(Work to complete): Exactly as they stand, write out all of the entries again.

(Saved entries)
____________

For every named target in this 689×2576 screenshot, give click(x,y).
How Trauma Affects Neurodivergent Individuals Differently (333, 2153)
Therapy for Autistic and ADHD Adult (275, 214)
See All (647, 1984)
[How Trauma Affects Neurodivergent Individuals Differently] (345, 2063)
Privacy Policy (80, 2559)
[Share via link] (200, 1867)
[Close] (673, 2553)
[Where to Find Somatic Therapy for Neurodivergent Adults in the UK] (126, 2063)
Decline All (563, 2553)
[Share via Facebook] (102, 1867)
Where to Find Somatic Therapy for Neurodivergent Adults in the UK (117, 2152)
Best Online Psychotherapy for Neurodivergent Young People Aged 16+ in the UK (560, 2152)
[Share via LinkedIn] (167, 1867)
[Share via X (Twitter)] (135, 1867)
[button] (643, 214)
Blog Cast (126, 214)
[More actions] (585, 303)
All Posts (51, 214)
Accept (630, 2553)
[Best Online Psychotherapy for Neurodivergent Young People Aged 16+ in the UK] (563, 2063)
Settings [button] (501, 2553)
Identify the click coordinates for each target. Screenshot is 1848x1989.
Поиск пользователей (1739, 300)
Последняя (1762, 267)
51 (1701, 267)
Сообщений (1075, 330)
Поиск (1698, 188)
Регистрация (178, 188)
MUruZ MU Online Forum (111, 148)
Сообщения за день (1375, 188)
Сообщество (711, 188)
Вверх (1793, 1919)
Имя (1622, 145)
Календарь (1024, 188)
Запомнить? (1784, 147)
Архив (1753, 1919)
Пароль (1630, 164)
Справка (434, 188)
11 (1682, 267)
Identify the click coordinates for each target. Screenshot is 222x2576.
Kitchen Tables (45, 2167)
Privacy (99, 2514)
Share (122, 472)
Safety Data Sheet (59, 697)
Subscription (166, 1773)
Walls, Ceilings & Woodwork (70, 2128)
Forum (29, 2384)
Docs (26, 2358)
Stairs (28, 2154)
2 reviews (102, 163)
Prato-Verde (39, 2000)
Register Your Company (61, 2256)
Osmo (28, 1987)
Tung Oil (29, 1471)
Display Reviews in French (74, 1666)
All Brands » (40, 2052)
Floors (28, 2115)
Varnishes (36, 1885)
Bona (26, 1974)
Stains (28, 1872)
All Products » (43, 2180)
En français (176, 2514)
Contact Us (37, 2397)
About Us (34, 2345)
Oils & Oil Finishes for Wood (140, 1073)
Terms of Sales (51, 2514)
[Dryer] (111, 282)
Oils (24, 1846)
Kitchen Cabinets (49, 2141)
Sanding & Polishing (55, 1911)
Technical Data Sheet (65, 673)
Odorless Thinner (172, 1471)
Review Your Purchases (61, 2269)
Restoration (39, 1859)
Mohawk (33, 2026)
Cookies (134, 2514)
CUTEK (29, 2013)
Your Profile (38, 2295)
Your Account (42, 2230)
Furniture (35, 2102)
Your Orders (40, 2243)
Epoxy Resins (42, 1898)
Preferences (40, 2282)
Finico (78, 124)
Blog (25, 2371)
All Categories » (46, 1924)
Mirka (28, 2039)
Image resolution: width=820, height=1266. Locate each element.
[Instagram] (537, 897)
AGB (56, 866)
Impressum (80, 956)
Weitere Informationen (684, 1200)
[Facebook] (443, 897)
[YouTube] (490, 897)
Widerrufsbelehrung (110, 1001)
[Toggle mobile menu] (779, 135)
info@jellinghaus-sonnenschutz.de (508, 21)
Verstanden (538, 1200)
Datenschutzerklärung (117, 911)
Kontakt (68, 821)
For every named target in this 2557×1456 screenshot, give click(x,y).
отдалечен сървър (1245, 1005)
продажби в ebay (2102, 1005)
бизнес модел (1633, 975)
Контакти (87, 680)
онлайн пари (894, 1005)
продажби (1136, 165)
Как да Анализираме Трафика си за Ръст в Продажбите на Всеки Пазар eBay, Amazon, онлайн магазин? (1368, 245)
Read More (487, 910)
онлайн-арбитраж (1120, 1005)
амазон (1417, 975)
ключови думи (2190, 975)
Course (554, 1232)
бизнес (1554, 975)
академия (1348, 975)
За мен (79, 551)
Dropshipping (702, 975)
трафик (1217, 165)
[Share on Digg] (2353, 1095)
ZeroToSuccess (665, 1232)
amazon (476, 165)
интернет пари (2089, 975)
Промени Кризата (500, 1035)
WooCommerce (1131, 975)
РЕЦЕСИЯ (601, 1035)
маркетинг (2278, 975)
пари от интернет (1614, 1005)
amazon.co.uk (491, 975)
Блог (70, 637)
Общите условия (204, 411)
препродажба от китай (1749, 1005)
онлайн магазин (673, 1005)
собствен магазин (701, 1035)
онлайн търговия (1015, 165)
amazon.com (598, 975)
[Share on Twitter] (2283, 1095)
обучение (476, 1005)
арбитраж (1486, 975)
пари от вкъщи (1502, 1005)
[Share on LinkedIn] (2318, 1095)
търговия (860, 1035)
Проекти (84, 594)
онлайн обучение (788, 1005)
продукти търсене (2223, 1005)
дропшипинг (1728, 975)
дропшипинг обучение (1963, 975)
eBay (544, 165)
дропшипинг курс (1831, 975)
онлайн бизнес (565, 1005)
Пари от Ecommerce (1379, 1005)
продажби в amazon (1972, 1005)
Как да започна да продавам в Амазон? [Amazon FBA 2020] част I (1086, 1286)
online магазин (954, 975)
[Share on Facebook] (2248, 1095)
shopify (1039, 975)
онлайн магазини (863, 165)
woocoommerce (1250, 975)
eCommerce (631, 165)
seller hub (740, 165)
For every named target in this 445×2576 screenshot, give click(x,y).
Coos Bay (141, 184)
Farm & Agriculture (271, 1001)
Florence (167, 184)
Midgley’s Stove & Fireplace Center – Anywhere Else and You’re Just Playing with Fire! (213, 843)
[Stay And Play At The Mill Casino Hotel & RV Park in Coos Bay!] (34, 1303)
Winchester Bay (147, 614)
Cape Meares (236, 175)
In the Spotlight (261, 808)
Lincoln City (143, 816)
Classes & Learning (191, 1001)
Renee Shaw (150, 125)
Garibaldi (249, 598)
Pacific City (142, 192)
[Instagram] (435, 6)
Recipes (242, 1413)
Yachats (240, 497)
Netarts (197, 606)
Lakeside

____________

(Response to this exercise):
For every named target in this 689×2576 screenshot, give click(x,y).
How Trauma Affects Neurodivergent Individuals Differently (333, 2153)
Therapy for Autistic and ADHD Adult (275, 214)
See All (647, 1984)
[How Trauma Affects Neurodivergent Individuals Differently] (345, 2063)
Privacy Policy (80, 2559)
[Share via link] (200, 1867)
[Close] (673, 2553)
[Where to Find Somatic Therapy for Neurodivergent Adults in the UK] (126, 2063)
Decline All (563, 2553)
[Share via Facebook] (102, 1867)
Where to Find Somatic Therapy for Neurodivergent Adults in the UK (117, 2152)
Best Online Psychotherapy for Neurodivergent Young People Aged 16+ in the UK (560, 2152)
[Share via LinkedIn] (167, 1867)
[Share via X (Twitter)] (135, 1867)
[button] (643, 214)
Blog Cast (126, 214)
[More actions] (585, 303)
All Posts (51, 214)
Accept (630, 2553)
[Best Online Psychotherapy for Neurodivergent Young People Aged 16+ in the UK] (563, 2063)
Settings [button] (501, 2553)
Identify the click coordinates for each target. Screenshot is 1848x1989.
Поиск пользователей (1739, 300)
Последняя (1762, 267)
51 (1701, 267)
Сообщений (1075, 330)
Поиск (1698, 188)
Регистрация (178, 188)
MUruZ MU Online Forum (111, 148)
Сообщения за день (1375, 188)
Сообщество (711, 188)
Вверх (1793, 1919)
Имя (1622, 145)
Календарь (1024, 188)
Запомнить? (1784, 147)
Архив (1753, 1919)
Пароль (1630, 164)
Справка (434, 188)
11 (1682, 267)
Identify the click coordinates for each target. Screenshot is 222x2576.
Kitchen Tables (45, 2167)
Privacy (99, 2514)
Share (122, 472)
Safety Data Sheet (59, 697)
Subscription (166, 1773)
Walls, Ceilings & Woodwork (70, 2128)
Forum (29, 2384)
Docs (26, 2358)
Stairs (28, 2154)
2 reviews (102, 163)
Prato-Verde (39, 2000)
Register Your Company (61, 2256)
Osmo (28, 1987)
Tung Oil (29, 1471)
Display Reviews in French (74, 1666)
All Brands » (40, 2052)
Floors (28, 2115)
Varnishes (36, 1885)
Bona (26, 1974)
Stains (28, 1872)
All Products » (43, 2180)
En français (176, 2514)
Contact Us (37, 2397)
About Us (34, 2345)
Oils & Oil Finishes for Wood (140, 1073)
Terms of Sales (51, 2514)
[Dryer] (111, 282)
Oils (24, 1846)
Kitchen Cabinets (49, 2141)
Sanding & Polishing (55, 1911)
Technical Data Sheet (65, 673)
Odorless Thinner (172, 1471)
Review Your Purchases (61, 2269)
Restoration (39, 1859)
Mohawk (33, 2026)
Cookies (134, 2514)
CUTEK (29, 2013)
Your Profile (38, 2295)
Your Account (42, 2230)
Furniture (35, 2102)
Your Orders (40, 2243)
Epoxy Resins (42, 1898)
Preferences (40, 2282)
Finico (78, 124)
Blog (25, 2371)
All Categories » (46, 1924)
Mirka (28, 2039)
Image resolution: width=820, height=1266. Locate each element.
[Instagram] (537, 897)
AGB (56, 866)
Impressum (80, 956)
Weitere Informationen (684, 1200)
[Facebook] (443, 897)
[YouTube] (490, 897)
Widerrufsbelehrung (110, 1001)
[Toggle mobile menu] (779, 135)
info@jellinghaus-sonnenschutz.de (508, 21)
Verstanden (538, 1200)
Datenschutzerklärung (117, 911)
Kontakt (68, 821)
For every named target in this 2557×1456 screenshot, give click(x,y).
отдалечен сървър (1245, 1005)
продажби в ebay (2102, 1005)
бизнес модел (1633, 975)
Контакти (87, 680)
онлайн пари (894, 1005)
продажби (1136, 165)
Как да Анализираме Трафика си за Ръст в Продажбите на Всеки Пазар eBay, Amazon, онлайн магазин? (1368, 245)
Read More (487, 910)
онлайн-арбитраж (1120, 1005)
амазон (1417, 975)
ключови думи (2190, 975)
Course (554, 1232)
бизнес (1554, 975)
академия (1348, 975)
За мен (79, 551)
Dropshipping (702, 975)
трафик (1217, 165)
[Share on Digg] (2353, 1095)
ZeroToSuccess (665, 1232)
amazon (476, 165)
интернет пари (2089, 975)
Промени Кризата (500, 1035)
WooCommerce (1131, 975)
РЕЦЕСИЯ (601, 1035)
маркетинг (2278, 975)
пари от интернет (1614, 1005)
amazon.co.uk (491, 975)
Блог (70, 637)
Общите условия (204, 411)
препродажба от китай (1749, 1005)
онлайн магазин (673, 1005)
собствен магазин (701, 1035)
онлайн търговия (1015, 165)
amazon.com (598, 975)
[Share on Twitter] (2283, 1095)
обучение (476, 1005)
арбитраж (1486, 975)
пари от вкъщи (1502, 1005)
[Share on LinkedIn] (2318, 1095)
търговия (860, 1035)
Проекти (84, 594)
онлайн обучение (788, 1005)
продукти търсене (2223, 1005)
дропшипинг (1728, 975)
дропшипинг обучение (1963, 975)
eBay (544, 165)
дропшипинг курс (1831, 975)
онлайн бизнес (565, 1005)
Пари от Ecommerce (1379, 1005)
продажби в amazon (1972, 1005)
Как да започна да продавам в Амазон? [Amazon FBA 2020] част I (1086, 1286)
online магазин (954, 975)
[Share on Facebook] (2248, 1095)
shopify (1039, 975)
онлайн магазини (863, 165)
woocoommerce (1250, 975)
eCommerce (631, 165)
seller hub (740, 165)
For every named target in this 445×2576 screenshot, give click(x,y).
Coos Bay (141, 184)
Farm & Agriculture (271, 1001)
Florence (167, 184)
Midgley’s Stove & Fireplace Center – Anywhere Else and You’re Just Playing with Fire! (213, 843)
[Stay And Play At The Mill Casino Hotel & RV Park in Coos Bay!] (34, 1303)
Winchester Bay (147, 614)
Cape Meares (236, 175)
In the Spotlight (261, 808)
Lincoln City (143, 816)
Classes & Learning (191, 1001)
Renee Shaw (150, 125)
Garibaldi (249, 598)
Pacific City (142, 192)
[Instagram] (435, 6)
Recipes (242, 1413)
Yachats (240, 497)
Netarts (197, 606)
Lakeside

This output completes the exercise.